The World Health Organisation’s recent report on road-safety revealed that Thailand has as many as 60 road deaths daily. The fatalities are in addition to a much larger number of victims getting injured and maimed on the roads. “Blood-alcohol concentration tests aim to ensure that drunk drivers are prosecuted,” Public Health Minister Piyasakol Sakolsatayadorn said yesterday. He issued this warning as the government prepares a major road-safety campaign during the New Year holidays.
Since millions of people hit the road during the festive period, the risk of road accidents increase. In recent years, Thailand has been designating seven days of the New Year period as “Dangerous Days” to remind road users that they need to be careful. This year, the seven dangerous days run from December 27 to January 2.
Blood-alcohol concentration tests during the seven dangerous days associated with New Year 2018 found that nearly 60 per cent of the drivers exceeded the safe blood-alcohol level. Drivers involved in accidents could be asked by police to undergo a blood test, said assistant National Police chief Pol Lt-General Damrongsak Kitti-prapatr.
“If they refuse, they will be considered as driving drunk,” he said. Meanwhile, Thai Health Promotion Foundation’s manager Supreeda Adulyanon called on people to refrain from giving gifts of alcohol for New Year.

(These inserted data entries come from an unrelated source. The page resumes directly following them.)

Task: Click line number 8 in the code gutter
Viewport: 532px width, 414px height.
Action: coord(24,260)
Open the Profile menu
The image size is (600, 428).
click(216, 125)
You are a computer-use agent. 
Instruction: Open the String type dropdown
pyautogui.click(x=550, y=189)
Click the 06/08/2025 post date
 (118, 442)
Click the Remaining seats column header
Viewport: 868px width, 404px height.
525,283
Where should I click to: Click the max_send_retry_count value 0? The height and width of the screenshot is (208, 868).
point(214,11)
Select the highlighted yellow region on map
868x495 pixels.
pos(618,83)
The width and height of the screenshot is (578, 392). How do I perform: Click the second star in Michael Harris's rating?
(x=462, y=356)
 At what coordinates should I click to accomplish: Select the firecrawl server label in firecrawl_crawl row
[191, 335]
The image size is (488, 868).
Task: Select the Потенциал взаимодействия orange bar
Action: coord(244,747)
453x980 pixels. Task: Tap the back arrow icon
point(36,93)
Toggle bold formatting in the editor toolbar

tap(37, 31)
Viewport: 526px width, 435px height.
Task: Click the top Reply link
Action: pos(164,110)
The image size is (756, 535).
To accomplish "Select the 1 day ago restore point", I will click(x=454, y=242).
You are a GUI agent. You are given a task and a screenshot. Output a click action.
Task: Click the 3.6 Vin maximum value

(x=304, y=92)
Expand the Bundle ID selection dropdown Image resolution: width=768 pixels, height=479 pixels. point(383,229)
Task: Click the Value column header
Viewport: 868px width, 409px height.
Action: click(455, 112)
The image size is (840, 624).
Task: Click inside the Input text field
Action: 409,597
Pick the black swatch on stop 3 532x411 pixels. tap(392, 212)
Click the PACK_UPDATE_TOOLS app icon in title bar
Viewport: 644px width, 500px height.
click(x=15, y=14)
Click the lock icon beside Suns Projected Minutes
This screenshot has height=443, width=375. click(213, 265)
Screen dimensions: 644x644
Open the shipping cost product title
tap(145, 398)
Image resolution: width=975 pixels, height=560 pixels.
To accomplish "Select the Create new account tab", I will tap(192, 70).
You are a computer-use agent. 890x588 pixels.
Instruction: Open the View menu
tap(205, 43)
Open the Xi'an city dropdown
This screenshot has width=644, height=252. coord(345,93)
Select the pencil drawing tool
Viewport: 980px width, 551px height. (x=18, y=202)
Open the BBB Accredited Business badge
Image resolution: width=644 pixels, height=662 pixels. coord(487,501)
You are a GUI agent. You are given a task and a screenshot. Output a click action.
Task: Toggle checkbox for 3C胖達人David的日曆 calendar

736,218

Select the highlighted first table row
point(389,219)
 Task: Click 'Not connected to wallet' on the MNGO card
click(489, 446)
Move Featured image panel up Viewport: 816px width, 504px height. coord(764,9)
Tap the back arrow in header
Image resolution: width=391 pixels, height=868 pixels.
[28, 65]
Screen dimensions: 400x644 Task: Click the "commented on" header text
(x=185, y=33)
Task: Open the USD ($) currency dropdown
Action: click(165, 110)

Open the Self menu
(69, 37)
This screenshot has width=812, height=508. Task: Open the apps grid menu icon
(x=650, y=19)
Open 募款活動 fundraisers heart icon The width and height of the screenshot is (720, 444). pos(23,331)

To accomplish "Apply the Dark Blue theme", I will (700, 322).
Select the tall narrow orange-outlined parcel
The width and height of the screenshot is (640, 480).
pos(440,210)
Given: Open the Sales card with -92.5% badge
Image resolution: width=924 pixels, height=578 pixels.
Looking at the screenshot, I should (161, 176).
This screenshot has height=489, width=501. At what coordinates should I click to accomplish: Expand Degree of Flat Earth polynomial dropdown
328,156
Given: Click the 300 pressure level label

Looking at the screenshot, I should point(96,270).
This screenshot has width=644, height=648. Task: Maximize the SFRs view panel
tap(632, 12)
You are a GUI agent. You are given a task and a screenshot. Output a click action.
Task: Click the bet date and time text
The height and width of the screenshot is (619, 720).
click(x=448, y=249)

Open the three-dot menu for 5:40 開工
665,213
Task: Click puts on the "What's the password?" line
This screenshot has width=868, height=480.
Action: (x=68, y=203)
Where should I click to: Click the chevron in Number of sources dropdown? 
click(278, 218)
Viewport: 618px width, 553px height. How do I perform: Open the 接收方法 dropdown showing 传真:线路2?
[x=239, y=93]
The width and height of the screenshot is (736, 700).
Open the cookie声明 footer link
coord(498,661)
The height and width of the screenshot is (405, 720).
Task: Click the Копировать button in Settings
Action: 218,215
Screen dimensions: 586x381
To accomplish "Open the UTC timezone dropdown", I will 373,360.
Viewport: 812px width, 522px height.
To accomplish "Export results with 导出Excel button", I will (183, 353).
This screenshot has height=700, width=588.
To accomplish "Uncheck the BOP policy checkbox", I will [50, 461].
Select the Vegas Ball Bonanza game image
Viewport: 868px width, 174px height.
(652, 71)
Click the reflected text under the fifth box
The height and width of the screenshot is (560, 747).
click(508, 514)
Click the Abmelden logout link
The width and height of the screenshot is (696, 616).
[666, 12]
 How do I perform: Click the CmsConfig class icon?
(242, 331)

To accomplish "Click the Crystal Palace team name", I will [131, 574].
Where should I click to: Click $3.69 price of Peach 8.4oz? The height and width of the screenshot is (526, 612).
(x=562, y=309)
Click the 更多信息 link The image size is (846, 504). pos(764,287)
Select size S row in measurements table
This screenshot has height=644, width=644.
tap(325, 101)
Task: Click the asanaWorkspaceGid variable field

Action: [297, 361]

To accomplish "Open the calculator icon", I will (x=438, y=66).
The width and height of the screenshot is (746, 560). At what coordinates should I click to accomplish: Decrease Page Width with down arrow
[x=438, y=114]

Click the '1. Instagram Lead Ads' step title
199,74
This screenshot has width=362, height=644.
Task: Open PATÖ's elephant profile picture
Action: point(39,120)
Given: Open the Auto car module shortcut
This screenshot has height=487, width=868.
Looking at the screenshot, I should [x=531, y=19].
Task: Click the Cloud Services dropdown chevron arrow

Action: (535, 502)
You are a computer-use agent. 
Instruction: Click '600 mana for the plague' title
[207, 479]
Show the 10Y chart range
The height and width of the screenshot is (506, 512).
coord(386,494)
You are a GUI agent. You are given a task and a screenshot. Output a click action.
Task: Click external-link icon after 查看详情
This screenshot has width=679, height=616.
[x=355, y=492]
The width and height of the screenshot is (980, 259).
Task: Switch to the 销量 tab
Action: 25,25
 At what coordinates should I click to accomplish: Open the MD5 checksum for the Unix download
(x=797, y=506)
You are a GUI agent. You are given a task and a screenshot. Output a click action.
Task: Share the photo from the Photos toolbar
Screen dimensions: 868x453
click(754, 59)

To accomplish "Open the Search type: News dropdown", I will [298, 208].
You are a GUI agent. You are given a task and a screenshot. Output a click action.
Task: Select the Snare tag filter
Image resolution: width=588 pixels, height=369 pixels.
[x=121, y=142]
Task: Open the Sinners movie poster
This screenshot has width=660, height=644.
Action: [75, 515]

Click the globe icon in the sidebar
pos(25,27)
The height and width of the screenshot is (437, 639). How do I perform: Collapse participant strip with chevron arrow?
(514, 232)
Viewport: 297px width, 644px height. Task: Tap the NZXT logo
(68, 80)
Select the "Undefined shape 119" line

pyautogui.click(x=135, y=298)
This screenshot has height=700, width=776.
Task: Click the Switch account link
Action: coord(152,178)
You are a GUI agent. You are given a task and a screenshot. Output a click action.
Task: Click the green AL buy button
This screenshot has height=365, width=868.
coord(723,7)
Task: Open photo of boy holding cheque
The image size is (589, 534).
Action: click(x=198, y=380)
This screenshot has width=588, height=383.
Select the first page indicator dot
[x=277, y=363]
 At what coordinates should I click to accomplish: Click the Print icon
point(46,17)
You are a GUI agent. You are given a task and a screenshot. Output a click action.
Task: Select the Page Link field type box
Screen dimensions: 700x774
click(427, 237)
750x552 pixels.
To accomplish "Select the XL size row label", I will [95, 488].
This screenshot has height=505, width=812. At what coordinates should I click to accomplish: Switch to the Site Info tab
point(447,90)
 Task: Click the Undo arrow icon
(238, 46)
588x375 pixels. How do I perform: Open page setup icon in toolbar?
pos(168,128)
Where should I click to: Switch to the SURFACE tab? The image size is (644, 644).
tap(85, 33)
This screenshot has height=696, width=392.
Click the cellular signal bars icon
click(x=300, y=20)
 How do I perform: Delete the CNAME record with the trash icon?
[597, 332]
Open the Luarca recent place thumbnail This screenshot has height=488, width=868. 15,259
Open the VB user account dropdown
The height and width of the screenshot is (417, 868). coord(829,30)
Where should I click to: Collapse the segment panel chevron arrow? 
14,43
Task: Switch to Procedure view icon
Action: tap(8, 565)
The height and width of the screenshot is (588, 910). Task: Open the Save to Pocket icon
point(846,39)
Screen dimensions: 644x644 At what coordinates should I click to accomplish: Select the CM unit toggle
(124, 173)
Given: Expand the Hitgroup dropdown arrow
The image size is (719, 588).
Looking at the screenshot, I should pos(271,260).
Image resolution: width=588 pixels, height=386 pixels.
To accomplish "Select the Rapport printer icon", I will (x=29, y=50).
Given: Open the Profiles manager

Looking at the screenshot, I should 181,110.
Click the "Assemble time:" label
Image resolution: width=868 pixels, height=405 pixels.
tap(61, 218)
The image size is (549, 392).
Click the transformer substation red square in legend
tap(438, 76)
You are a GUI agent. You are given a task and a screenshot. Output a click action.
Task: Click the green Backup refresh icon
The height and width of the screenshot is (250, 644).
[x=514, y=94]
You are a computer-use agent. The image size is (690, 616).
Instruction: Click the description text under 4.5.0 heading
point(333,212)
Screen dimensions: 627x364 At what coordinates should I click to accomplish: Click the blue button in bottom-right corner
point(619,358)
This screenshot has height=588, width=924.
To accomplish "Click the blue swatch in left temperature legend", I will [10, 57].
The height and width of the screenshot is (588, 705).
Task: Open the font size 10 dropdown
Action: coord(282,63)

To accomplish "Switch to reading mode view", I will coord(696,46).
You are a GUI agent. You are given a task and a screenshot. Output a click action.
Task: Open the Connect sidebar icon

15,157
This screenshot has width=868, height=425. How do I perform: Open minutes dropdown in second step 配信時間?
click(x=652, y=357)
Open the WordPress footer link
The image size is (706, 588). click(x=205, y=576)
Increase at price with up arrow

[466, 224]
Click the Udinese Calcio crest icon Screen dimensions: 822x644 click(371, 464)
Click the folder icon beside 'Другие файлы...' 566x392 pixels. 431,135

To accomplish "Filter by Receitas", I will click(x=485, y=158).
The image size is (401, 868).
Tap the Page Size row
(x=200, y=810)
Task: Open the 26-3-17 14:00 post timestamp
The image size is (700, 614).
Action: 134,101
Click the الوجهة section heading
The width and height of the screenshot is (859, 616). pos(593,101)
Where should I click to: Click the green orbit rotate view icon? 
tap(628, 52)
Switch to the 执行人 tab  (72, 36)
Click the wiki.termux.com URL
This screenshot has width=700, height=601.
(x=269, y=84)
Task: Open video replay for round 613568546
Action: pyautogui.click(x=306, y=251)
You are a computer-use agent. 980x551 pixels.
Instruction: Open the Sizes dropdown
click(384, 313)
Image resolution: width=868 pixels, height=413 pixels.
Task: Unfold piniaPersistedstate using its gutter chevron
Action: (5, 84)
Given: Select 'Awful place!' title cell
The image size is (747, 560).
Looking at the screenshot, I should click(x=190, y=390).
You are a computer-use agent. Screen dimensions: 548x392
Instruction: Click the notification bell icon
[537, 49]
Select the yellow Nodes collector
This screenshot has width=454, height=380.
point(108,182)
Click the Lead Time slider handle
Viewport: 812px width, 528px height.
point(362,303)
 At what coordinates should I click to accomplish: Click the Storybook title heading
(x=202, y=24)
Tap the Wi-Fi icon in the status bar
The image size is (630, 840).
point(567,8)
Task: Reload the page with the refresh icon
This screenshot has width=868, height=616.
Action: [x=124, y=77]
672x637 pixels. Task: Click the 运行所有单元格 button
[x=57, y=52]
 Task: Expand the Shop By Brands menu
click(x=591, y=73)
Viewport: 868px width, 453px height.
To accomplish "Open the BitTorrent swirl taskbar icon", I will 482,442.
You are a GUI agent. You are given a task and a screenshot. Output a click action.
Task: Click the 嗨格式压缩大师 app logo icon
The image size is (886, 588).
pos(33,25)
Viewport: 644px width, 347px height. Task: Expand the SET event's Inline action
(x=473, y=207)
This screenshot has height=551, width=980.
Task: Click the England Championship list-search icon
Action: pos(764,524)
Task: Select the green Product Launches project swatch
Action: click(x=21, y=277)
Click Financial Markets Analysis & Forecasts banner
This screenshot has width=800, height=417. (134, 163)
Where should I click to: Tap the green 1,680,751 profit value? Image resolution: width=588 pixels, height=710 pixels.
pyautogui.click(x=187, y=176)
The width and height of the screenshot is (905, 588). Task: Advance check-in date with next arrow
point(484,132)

Public Health Ministry’s permanent secretary, Sukhum Karnchanapimai said more than 166,000 staff will be on duty to provide emergency medical services during the holiday period. “They will be based at 8,583 units with support from 20,741 vehicles,” he added. Piyasakol, meanwhile, said people could call the 1669 hotline for urgent medical help.
“Our team should be able to reach victims within 10 minutes in at least 80 per cent of the cases,” he said. The quicker victims reach medical workers, the better chance they have of surviving and avoiding disabilities, he said.